From my Instagram feed on my birthday in April: “Thanks for all the birthday wishes! Celebrated with ice cream sundae this afternoon. (For the record, only the front one was mine.)”

Selfie, taken after my last oncologist visit in June.

July 10, is a kind of second birthday for me. My first one is in April, when I turned 46, and I celebrated it in San Francisco with old friends who I hadn’t seen in a long time. But, this afternoon two years ago, I would visit my primary care doctor with a swollen face, and she would say to me, “This may sound strange, but I’m going to send you for a chest x-ray, because there are nerves that go from the chest to the face, and I want to rule out that there’s nothing there causing the swelling.” About an hour later, I would know that there was most definitely something there: a mass behind my heart, and after a surgical biopsy a week later, I would learn that it was the size of a grapefruit. The next day I would have a CAT scan, and a day after that I would get the news that I had lymphoma.

Two years later, I’m starting to feel that the journey I’m on is taking a new turn. With the diagnosis from a followup visit to my oncologist a few weeks ago that I am, “boring,” because I am continuing in remission with an excellent prognosis, and my chances of being cured improve each day. I’ll have a scan at the end of the year, which will mark two years in remission. If the scan comes back clean—which is extremely likely—it will be my last unless I exhibit any symptoms that warrant another one. At the two year point, Dr. R. said the chance of a recurrence is about one or two percent, and the risk of exposing me to radiation to get scanned becomes greater than the risk of not getting it done. In two more years, at four years with no recurrence, my lymphoma will be cured.

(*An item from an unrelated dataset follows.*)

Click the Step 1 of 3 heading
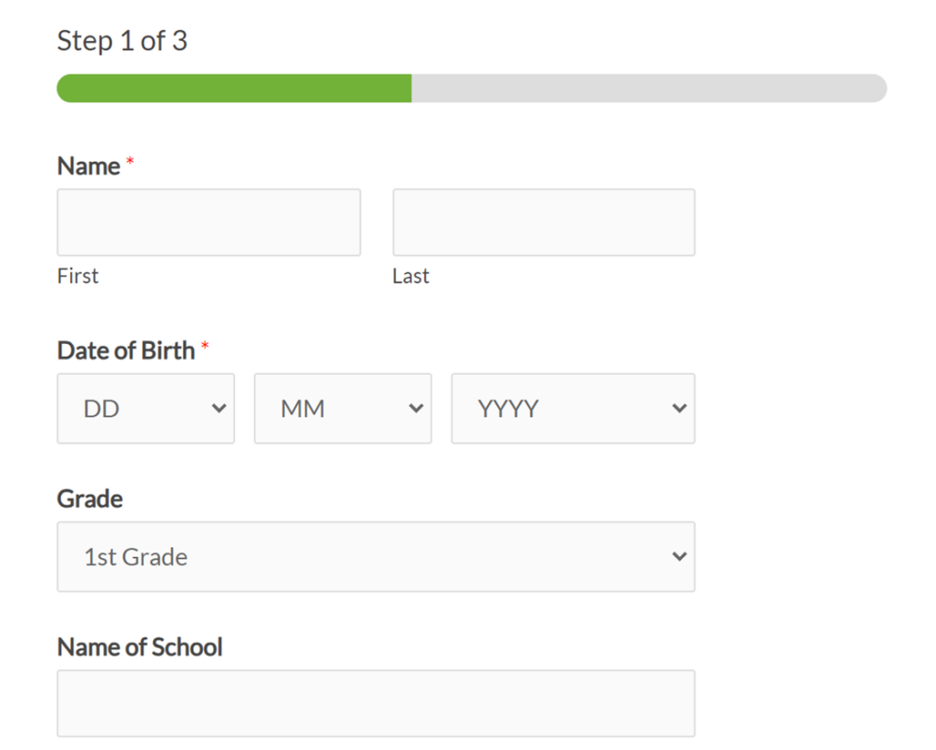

I still continue to experience fatigue and a range of emotions, which is normal, and as he said, “time is the ultimate healer.” My return to work part-time is proof of that in a way, because it has made me realize that I’m not yet ready for full time. Thankfully, I have long term disability insurance, which I get through Freelancers Union, so I can focus on my health, without worrying about paying my rent.

I can’t say I’d sign up for another go around, but my diagnosis of Large B Cell Lymphoma has taught me so much, and given me a different set of priorities. I find it easier to say, “no,” to things and people that don’t fulfill me, and I see the importance of rest and downtime, which before cancer, would usually be the first two things to be sacrificed. My second birthday wish for all of us, today, is to enjoy good health, and experience all the joys that life has to offer.